Although many ophthalmologists assume the condition is rare, it actually affects 10% to 38% of patients with visual impairment, according to Mary Lou Jackson, MD, from the Harvard School of Medicine–affiliated Massachusetts Eye and Ear Infirmary, Boston, Massachusetts. Dr. Jackson specializes in low-vision rehabilitation. "It's an underreported and underdiagnosed condition," she said.

In a recent retrospective study of 699 patients referred to vision rehabilitation services in Boston, Dr. Jackson and fellow researchers found that 25% experienced CBS hallucinations. In the study, 64 patients had been referred for neuro-ophthalmic disease. Of these patients, 25% also had CBS hallucinations. Although many ophthalmologists assume that these hallucinations only occur in those with macular degeneration, in truth, they can occur in a variety of visual disorders, such as optic neuropathy and anterior ischemic optic neuropathy, Dr. Jackson said.

The hallucinations that CBS patients experience are usually fully formed images such as double-decker buses driving into the patient's living room, people sitting on a couch, or in the case of one of Dr. Jackson's patients, images of fences on the walls of the home. To make a diagnosis of CBS, patients must have visual loss, as well as insight into the unreal nature of the hallucinations.

CBS is a diagnosis of exclusion. Hallucinations with insight can also occur in up to 25% of patients with Parkinson's disease before treatment begins, as well as in patients with early Alzheimer's disease. However, in these cases, there are usually other signs or symptoms that tip off the clinician to the true nature of those diseases, Dr. Jackson said.

Unfortunately, many patients do not report CBS hallucinations to their physicians because they fear that the symptoms imply mental incompetence. They may not even share their symptoms with close relatives or friends because of the fear of being labeled with a psychological disorder.

The hallucinations are not related to the degree of visual loss but are linked to the level of contrast sensitivity loss, Dr. Jackson said. Neurologic imaging studies of patients with CBS show that they experience decreased activity in the primary visual cortex, as well as increased activity in visual association cortices. Scientists now hypothesize that lack of true input into the primary visual cortex allows spontaneous release of remembered images into the visual association area. "But these imaging studies don't tell us why one patient experiences these hallucinations and another does not," Dr. Jackson said.

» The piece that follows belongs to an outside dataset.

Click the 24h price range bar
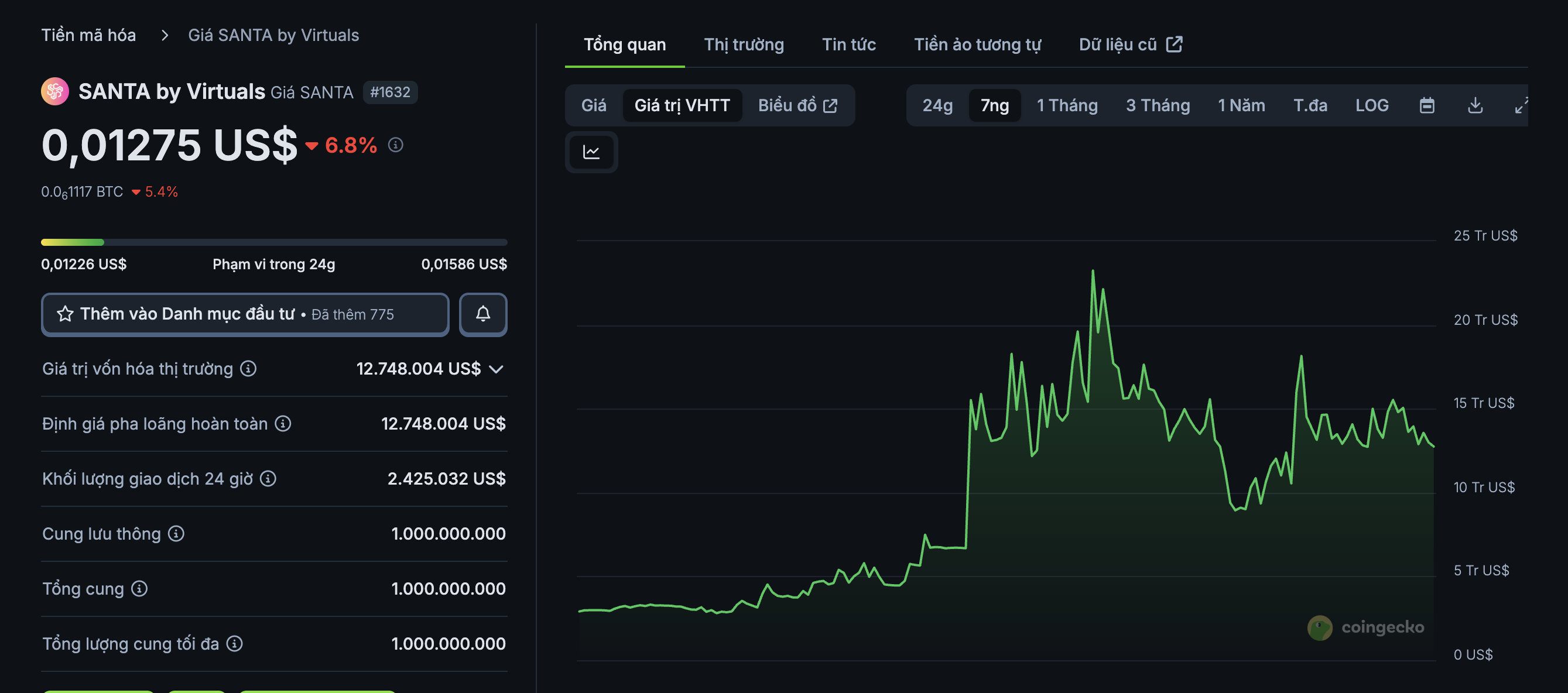 pos(274,242)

At the onset of CBS hallucinations, patients may be confused by them and may even act on them. One patient of Dr. Jackson's repeatedly tried to kill a spider he visualized most evenings. Yet once the condition is explained to them, most patients learn to accept their hallucinations and may even be amused by them, Dr. Jackson commented.

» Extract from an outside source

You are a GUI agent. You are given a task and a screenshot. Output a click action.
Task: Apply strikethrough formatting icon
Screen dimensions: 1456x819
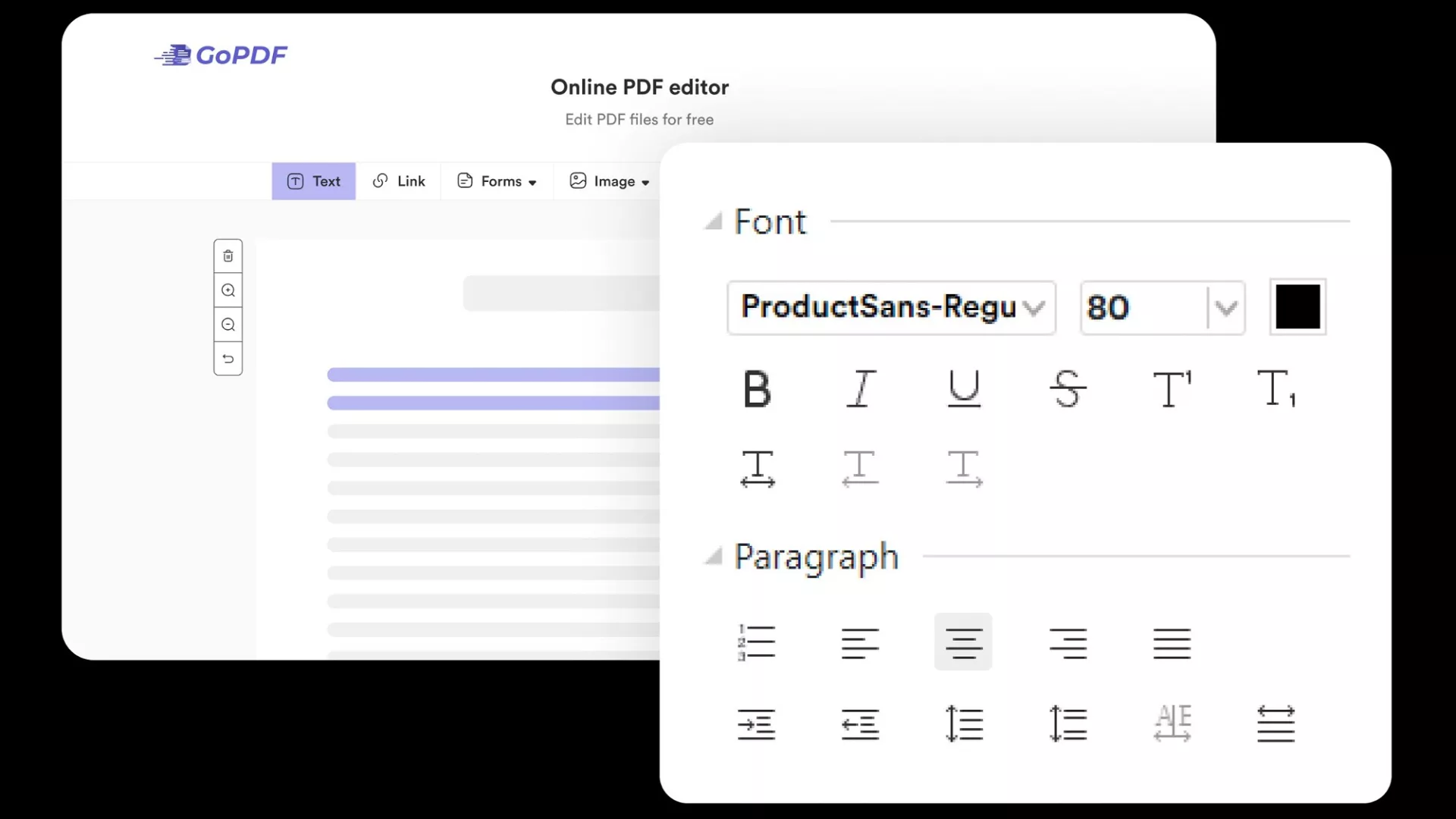point(1068,389)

In some cases, the symptoms can improve or resolve during a period of several years. Most CBS patients should be counseled to keep active, with lights bright and music on, as the hallucinations are more common during quiet periods. There are no good treatments for the condition, as most drugs that suppress the hallucinations also come with adverse effects. In most instances, clinicians should rely on patient education, Dr. Jackson said.

CBS often occurs with profound vision loss, although it also can occur in a variety of types of eye disorders, commented Benjamin Osborne, MD, assistant professor of neurology and ophthalmology at Georgetown Hospital, Washington, DC. He noted that he had recently treated a man with AIDS who became blind as a result of an eye infection and who began experiencing hallucinations. "Initially he was distressed about it, and we had to test him to make sure there was nothing else going on in the brain, but he eventually came to accept it," he said.

Dr. Osborne agreed there is usually no good pharmacologic option for CBS. "I've never had patients with this condition beg for treatment. By the time they come to see me, they've usually had significant vision loss and/or blindness for a while," Dr. Osborne said. Most have come to terms with their vision loss and eventually come to accept the associated hallucinations as well, he added.

Dr. Jackson and Dr. Osborne have disclosed no relevant financial relationships.

American Academy of Ophthalmology Joint Annual Meeting With the Pan-American Association of Ophthalmology: Symposium 33. Presented October 27, 2009.